WORK INSTRUCTION A:
In the eyaml configuration discussion, why is a commenter glad to have support for /etc/eyaml/config.yaml?
[PAGE TEXT — start]
Any other locations in the mix whilst we are at it?
Is there any concern that we dont ever create /etc/eyaml directory and that would be left up to the user?
+1
it's irritating for eyaml
to check in the current working directory for it's keys.
In actual fact, you can already do this, as it well documented in the README, so this is a non-issue. but I have added /etc/eyaml/config.yaml as a default place to look for config in the pull request above
apologies for missing that in the README. either way, I'm happy to have support for /etc/eyaml/config.yaml
. it's easier to drop a system-wide config than configure ENV variables for every shell/sysadmin/login method.
I'm curious where this is stated in the readme, so I read it again. This is the only phrase I can find which refers to the config file is the following.
Default parameters for the eyaml command line tool can be provided by creating a configuration YAML file.
The location of the file defaults to ~/.eyaml/config.yaml but can be overriden by setting EYAML_CONFIG environment variable.
I'm not seeing where this is mentioned. However gtmtech's pull request should clarify this.
8d682989d80796f62e74c82731b5d5801ffd6ecc
Hi @spuder, the main README.md on the main project page says the following:
The location of the file defaults to `~/.eyaml/config.yaml` but can be overriden by setting `EYAML_CONFIG` environment variable.
Hence if you wanted /etc/eyaml/config.yaml, you could just pop export EYAML_CONFIG=/etc/eyaml/config.yaml
into your /etc/profile.d/eyaml or something equivalent to get the results you desire.
However, my latest pull request makes it explicitly look in /etc/eyaml/config.yaml as well, so when that gets merged, it'll all be a little clearer.
[PAGE TEXT — finish]
[RECORDED INFORMATION — start]
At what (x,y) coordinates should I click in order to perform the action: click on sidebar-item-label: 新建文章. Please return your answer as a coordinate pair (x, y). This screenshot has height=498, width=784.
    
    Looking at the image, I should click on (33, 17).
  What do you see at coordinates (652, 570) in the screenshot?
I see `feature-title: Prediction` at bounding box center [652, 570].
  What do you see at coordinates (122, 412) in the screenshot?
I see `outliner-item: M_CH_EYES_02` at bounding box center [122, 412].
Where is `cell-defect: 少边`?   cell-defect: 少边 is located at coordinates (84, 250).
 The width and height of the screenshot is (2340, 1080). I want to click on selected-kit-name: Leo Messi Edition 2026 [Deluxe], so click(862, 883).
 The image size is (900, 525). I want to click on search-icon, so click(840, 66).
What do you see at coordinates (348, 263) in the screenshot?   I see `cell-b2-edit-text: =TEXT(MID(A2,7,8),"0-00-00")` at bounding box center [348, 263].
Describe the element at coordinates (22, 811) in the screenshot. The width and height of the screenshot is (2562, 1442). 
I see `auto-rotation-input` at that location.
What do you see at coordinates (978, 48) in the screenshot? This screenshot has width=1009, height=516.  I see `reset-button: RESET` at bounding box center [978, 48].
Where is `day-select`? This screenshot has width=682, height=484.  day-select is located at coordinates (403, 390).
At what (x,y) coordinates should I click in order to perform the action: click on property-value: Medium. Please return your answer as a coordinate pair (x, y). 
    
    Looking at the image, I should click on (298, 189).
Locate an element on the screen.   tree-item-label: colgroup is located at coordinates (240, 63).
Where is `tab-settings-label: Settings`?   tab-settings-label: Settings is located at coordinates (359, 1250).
[RECORDED INFORMATION — finish]
WORK INSTRUCTION B:
Reproduce the rows verbatim, starting from the very first row and ending with the line that contains "The image size".

ANSWER A:
The commenter finds it easier to drop in a single system-wide config file than to configure ENV variables for every shell, sysadmin, or login method.

ANSWER B:
At what (x,y) coordinates should I click in order to perform the action: click on sidebar-item-label: 新建文章. Please return your answer as a coordinate pair (x, y). This screenshot has height=498, width=784.
    
    Looking at the image, I should click on (33, 17).
  What do you see at coordinates (652, 570) in the screenshot?
I see `feature-title: Prediction` at bounding box center [652, 570].
  What do you see at coordinates (122, 412) in the screenshot?
I see `outliner-item: M_CH_EYES_02` at bounding box center [122, 412].
Where is `cell-defect: 少边`?   cell-defect: 少边 is located at coordinates (84, 250).
 The width and height of the screenshot is (2340, 1080). I want to click on selected-kit-name: Leo Messi Edition 2026 [Deluxe], so click(862, 883).
 The image size is (900, 525). I want to click on search-icon, so click(840, 66).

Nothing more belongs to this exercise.